Николай Рутченко любил рассказывать о близости к великим людям: слушал лекции выдающихся историков еще старой школы, сдавал экзамены академику Евгения Тарле, был учеником академика Бориса Грекова. Среди сокурсников – Лев Гумилев. Таким вот нехитрым приемом Рутченко-Рутыч набивается в коллеги к известным ученым, хотя, учитывая его последующие «подвиги», можно всерьез усомниться, что упомянутые историки выразили бы готовность пожать ему руку.
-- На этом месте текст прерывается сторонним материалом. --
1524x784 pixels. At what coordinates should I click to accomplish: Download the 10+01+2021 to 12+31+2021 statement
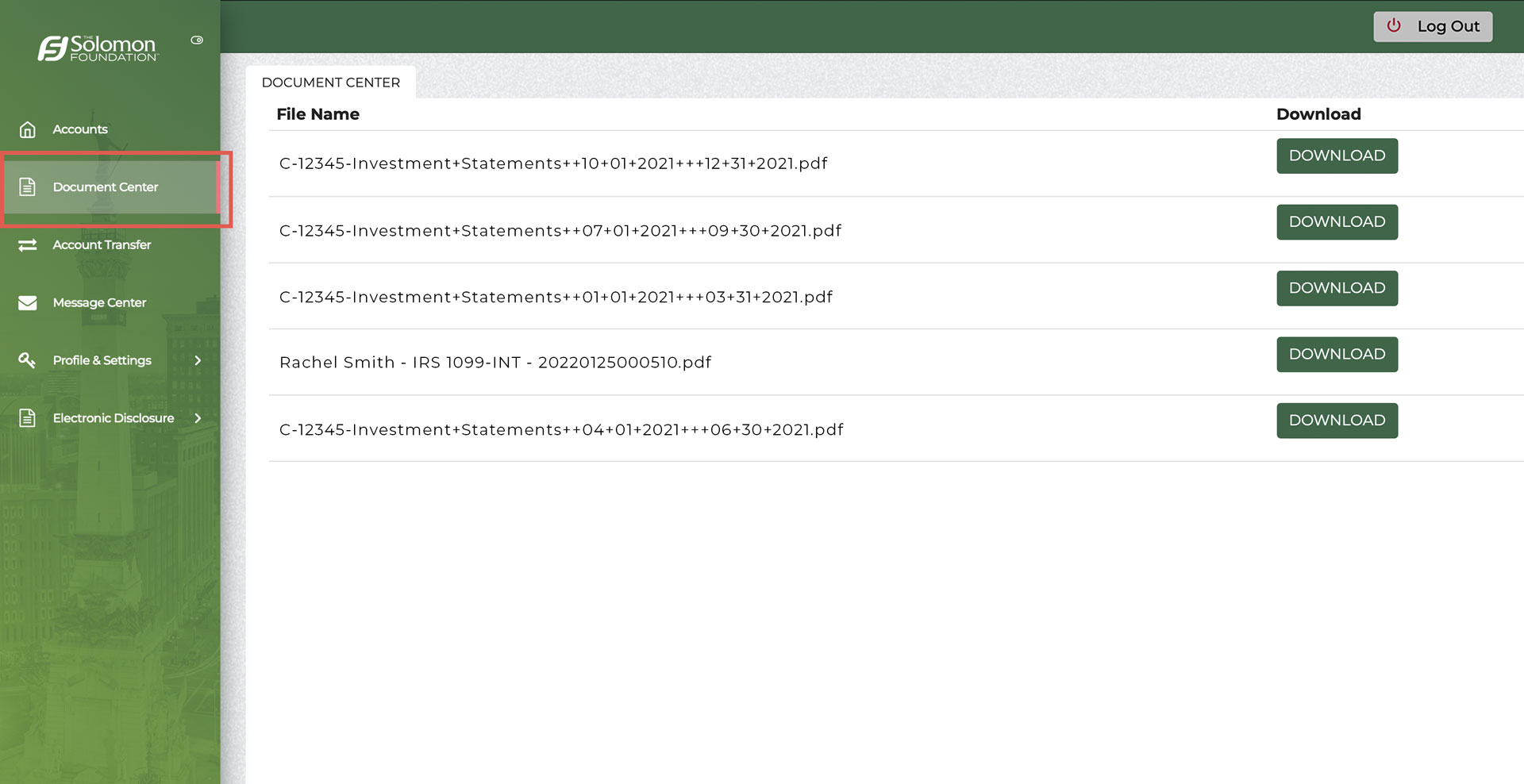[1337, 156]
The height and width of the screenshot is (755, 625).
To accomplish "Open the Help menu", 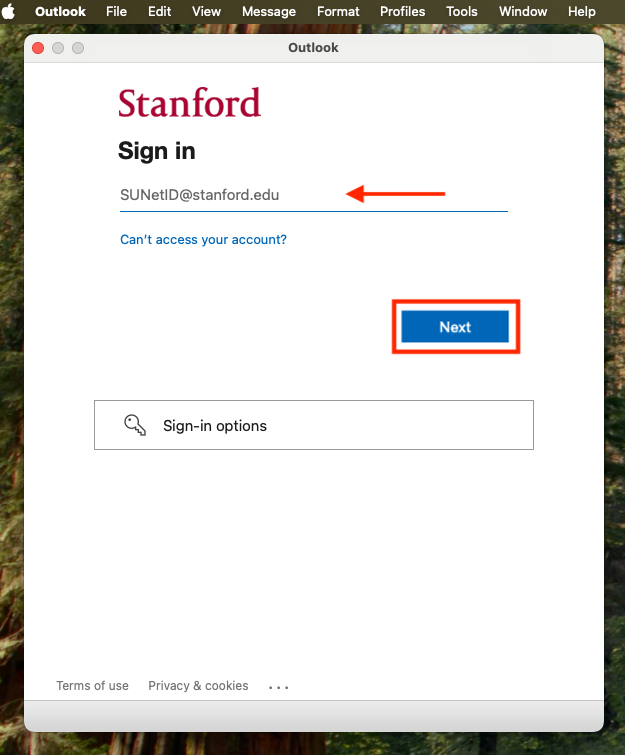I will pyautogui.click(x=582, y=11).
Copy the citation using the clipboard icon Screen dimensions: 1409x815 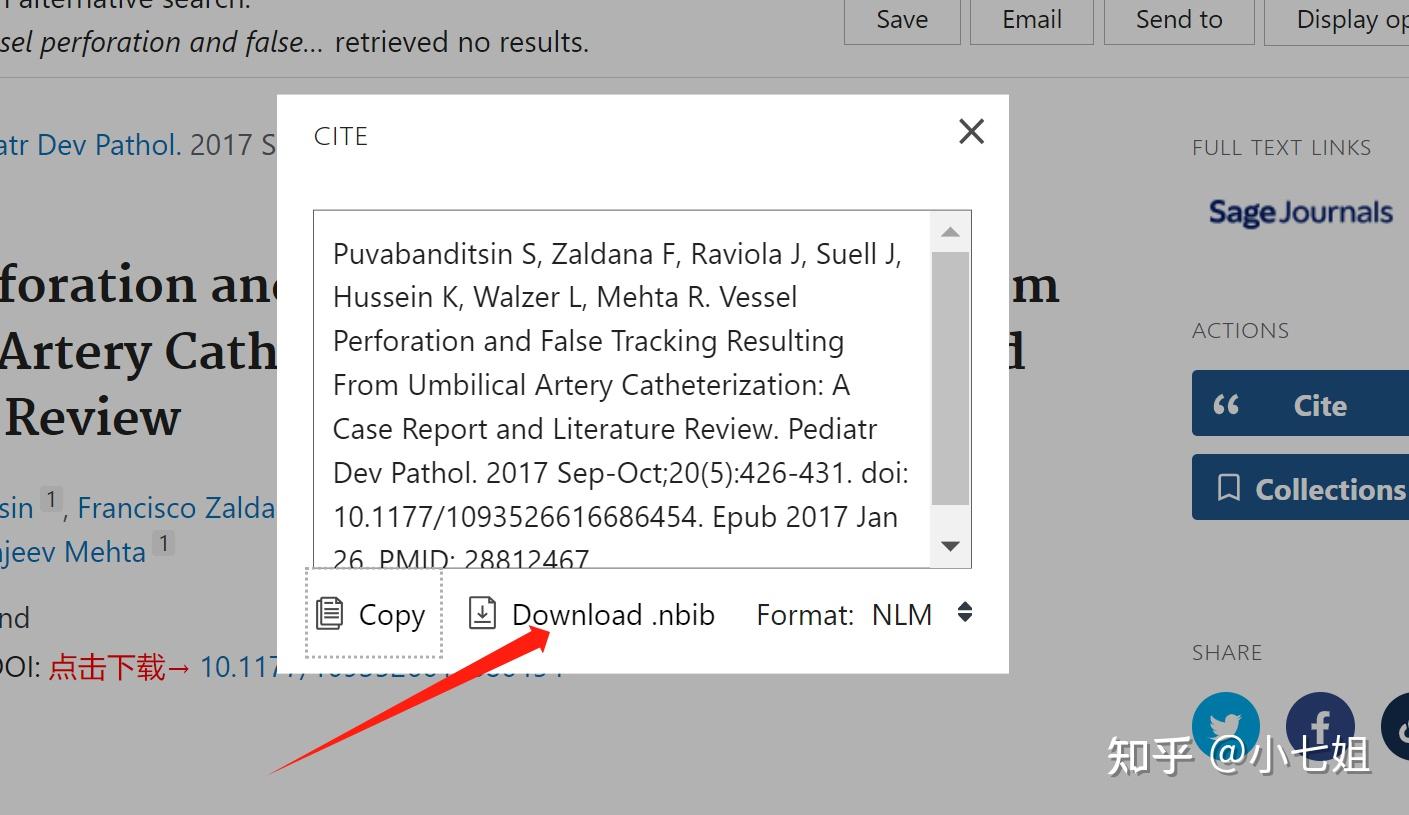pos(330,614)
Однако у Николая Рутченко-Рутыча есть сторонники, такие как член НТС кандидат исторических наук Кирилл Александров, кандидат исторических наук Иван Петров и др., которые его всячески восхваляют и защищают от «нападок» других историков, разоблачающих его в своих статьях как военного преступника. Например, в пространном «Комментарии» Кирилла Александрова, автор пытается доказать, что Рутченко-Рутыч чуть ли не герой, и делает предварительный вывод: «…к ведомственным документам органов НКГБ – МГБ, которые использовали в своих публикациях В. Макаров (журнал «Родина») и С. К. Бернев (Сборник «Политическая история России»), мы можем относиться критически – до тех пор, пока не будут выявлены и опубликованы коррелирующиеся с материалами МГБ немецкие документы, касающиеся службы Н. Н. Рутченко в 1942–1943 годах в Ленинградской области, последующего ареста, пребывания в тюрьме и концлагере Заксенхаузен. Соответственно, в настоящий момент любые обличительные заявления преждевременны».
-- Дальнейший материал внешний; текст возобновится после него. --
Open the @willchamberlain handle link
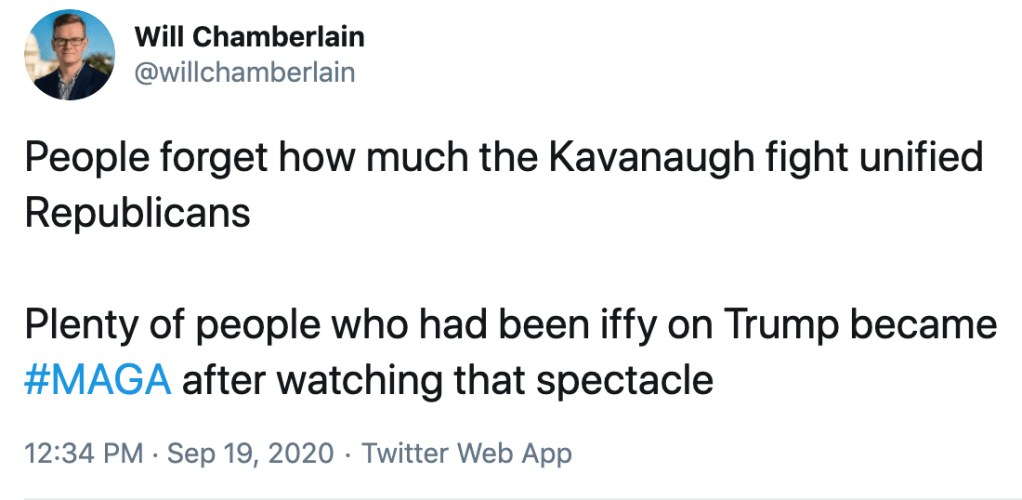The width and height of the screenshot is (1022, 500). [244, 73]
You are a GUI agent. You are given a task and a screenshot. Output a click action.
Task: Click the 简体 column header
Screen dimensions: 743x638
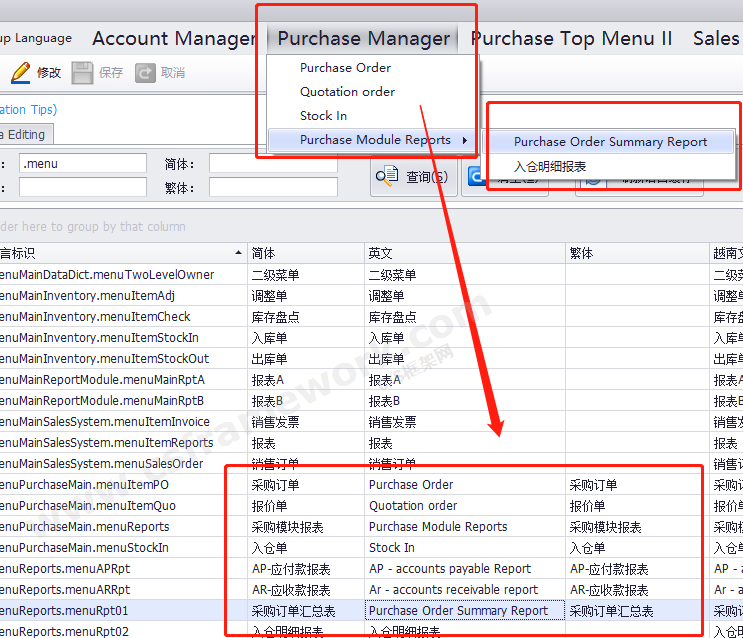click(x=263, y=253)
Другой сторонник Рутыча-Рутченко Иван Петров (бывший сотрудник Института истории СПбГУ), опубликовал в журнале «Клио» статью «Исторический факультет ЛГУ 1930-х гг. в воспоминаниях Николая Николаевича Рутченко-Рутыча (памяти Н.Н. Рутченко-Рутыча 04.1916–04.05.2013 гг.)». Не сомневаясь в правдивости воспоминаний военного преступника и не пытаясь даже проверить его информацию, автор пишет: «Судьба Николая Николаевича Рутченко-Рутыча, выпускника исторического факультета ЛГУ, а впоследствии эмигранта, историка и общественного деятеля, с одной стороны, уникальна, с другой – являет собой типичную биографию представителя второй волны русской эмиграции со всеми ее противоречиями, сложностями и проблемами. Н. Н. Рутченко-Рутыч известен прежде всего как один из лучших эмигрантских историков Белого движения и специалист по политическому устройству СССР, автор многих исторических работ, активный участник антибольшевистской борьбы. Некоторые периоды жизни Николая Николаевича до сих пор остаются «белыми пятнами», судить о которых, даже по прошествии 70 и более лет, очень сложно. Многие из них заново открылись для исследователей, после того как в прошлом году в издательстве «Русский путь» вышли его воспоминания под заглавием «Средь земных тревог...», охватывающие жизненный путь Н. Н. Рутченко-Рутыча до 1946 года. Особое место в них он уделяет своей учебе на историческом факультете Ленинградского государственного университета в довоенное время, воссоздав тем самым не только свою биографию, но и целую эпоху в истории нашего факультета, оживив образы многих ушедших великих ученых, дав при этом оценку тех сложных и противоречивых лет в жизни петербургской исторической школы».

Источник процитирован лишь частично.